When GI bleeding or ulceration occurs in patients receiving lornoxicam, the treatment should be withdrawn.
NSAIDs should be given with care to patients with a history of gastrointestinal disease (ulcerative colitis, Crohn's disease) as their condition may be exacerbated.
The elderly have an increased frequency of adverse reactions to NSAIDs especially gastrointestinal bleeding and perforation, which may be fatal.
Caution is required in patients with a history of hypertension and/or heart failure, as fluid retention and oedema have been reported in association with NSAID therapy.
Appropriate monitoring and advice are required for patients with a history of hypertension and/or mild to moderate congestive heart failure, as fluid retention and oedema have been reported in association with NSAID therapy.
Clinical trial and epidemiological data suggest that use of some NSAIDs (particularly at high doses and in long term treatment) may be associated with a small increased risk of arterial thrombotic events (for example myocardial infarction or stroke). There are insufficient data to exclude such a risk for lornoxicam.

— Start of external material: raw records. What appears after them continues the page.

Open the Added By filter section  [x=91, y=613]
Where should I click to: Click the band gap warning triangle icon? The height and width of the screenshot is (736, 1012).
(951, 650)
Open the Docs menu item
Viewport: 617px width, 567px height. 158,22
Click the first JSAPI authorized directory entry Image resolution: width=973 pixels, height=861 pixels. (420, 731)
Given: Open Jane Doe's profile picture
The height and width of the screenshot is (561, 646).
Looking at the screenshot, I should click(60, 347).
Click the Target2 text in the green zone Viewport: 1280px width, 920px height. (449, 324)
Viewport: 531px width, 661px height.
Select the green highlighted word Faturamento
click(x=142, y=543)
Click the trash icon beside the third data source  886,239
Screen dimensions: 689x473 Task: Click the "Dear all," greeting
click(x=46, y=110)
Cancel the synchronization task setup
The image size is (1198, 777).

Patients with uncontrolled hypertension, congestive heart failure, established ischaemic heart disease, peripheral arterial disease, and/or cerebrovascular disease should only be treated with Lornoxicam after careful consideration. Similar consideration should be made before initiating longer-term treatment of patients with risk factors for cardiovascular disease (e.g. hypertension, hyperlipidaemia, diabetes mellitus, smoking).
Concomitant treatment with NSAIDs and heparin in the context of a spinal or epidural anaesthesia increases the risk of spinal/epidural haematoma.
Serious skin reactions, some of them fatal, including exfoliative dermatitis, Stevens-Johnson syndrome, and toxic epidermal necrolysis, have been reported very rarely in association with the use of NSAIDs. Patients appear to be at highest risk of these reactions early in the course of therapy, the onset of the reaction occurring in the majority of cases within the first month of treatment. Lornoxicam should be discontinued at the first appearance of skin rash, mucosal lesions, or any other sign of hypersensitivity.
Caution is required if administered to patients suffering from, or with a previous history of, bronchial asthma since NSAIDs have been reported to precipitate bronchospasm in such patients.
In patients with systemic lupus erythematosus (SLE) and mixed connective tissue disorders there may be an increased risk of aseptic meningitis.
Lornoxicam reduces platelet aggregation and prolongs bleeding time and consequently care should be taken when administering to patients with increased bleeding tendency.
Concomitant treatment of NSAIDs and tacrolimus may increase the risk of nephrotoxicity owing to reduced synthesis of prostacyclin in the kidney. Renal function must therefore be monitored closely in patients receiving combination therapy.
As with most NSAIDs occasional increase in serum transaminases level, increase in serum bilirubin or other liver function parameters, as well as increases in serum creatinine and blood urea nitrogen as well as other laboratory abnormalities have been reported. Should any such abnormality prove significant or persist the administration of lornoxicam should be stopped and appropriate investigations prescribed.
The use of lornoxicam, as with any drug known to inhibit cyclooxygenase/prostaglandin synthesis, may impair fertility and is not recommended in women attempting to conceive. In women who have difficulties conceiving or who are undergoing investigation of infertility, withdrawal of lornoxicam should be considered.
Exceptionally, varicella can be at the origin of serious cutaneous and soft tissues infectious complications.
To date, the contributing role of NSAIDs in the worsening of these infections cannot be ruled out. Thus, it is advisable to avoid use of lornoxicam in case of varicella.
Effects on Ability to Drive and Use Machines: Patients showing dizziness and/or sleepiness under treatment with lornoxicam should refrain from driving or operation machinery.